Stored records —
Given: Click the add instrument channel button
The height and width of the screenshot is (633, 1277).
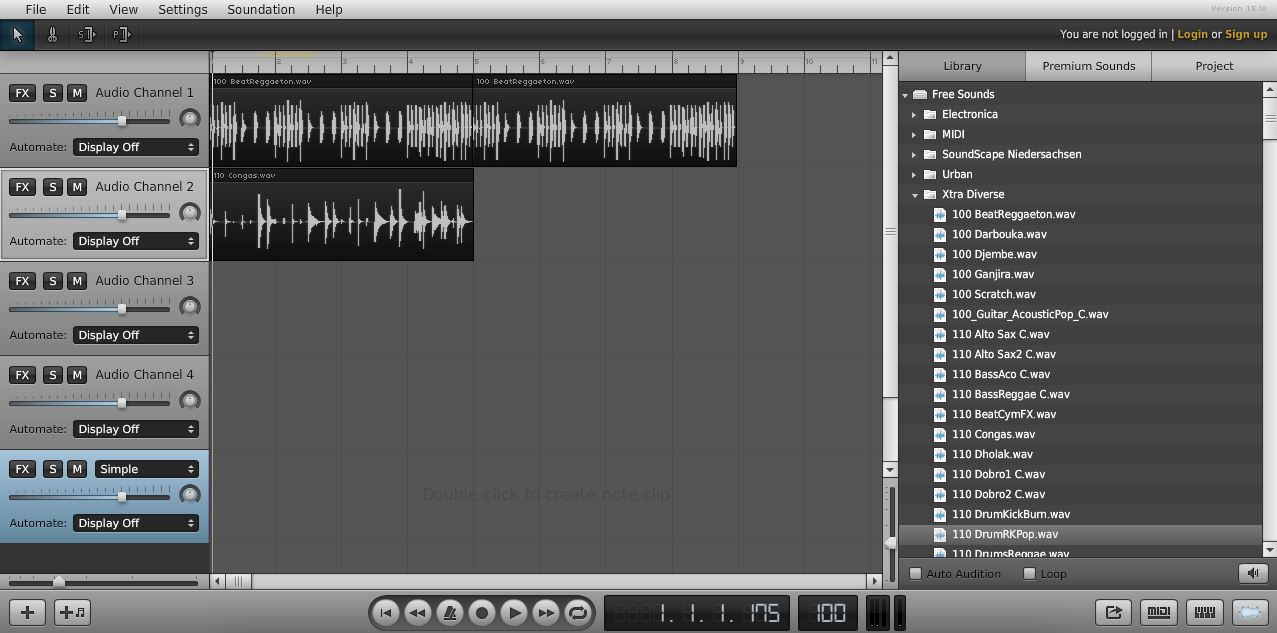Looking at the screenshot, I should click(73, 612).
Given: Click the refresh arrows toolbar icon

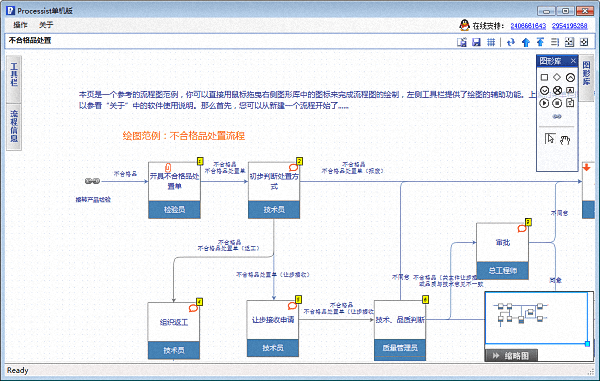Looking at the screenshot, I should click(x=510, y=42).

To do — Extract every line of the data exactly; pictures stay out.

Exercise solution —
Given: Click the add instrument channel button
The height and width of the screenshot is (633, 1277).
Looking at the screenshot, I should click(73, 612).
Given: Click the refresh arrows toolbar icon

Looking at the screenshot, I should click(x=510, y=42).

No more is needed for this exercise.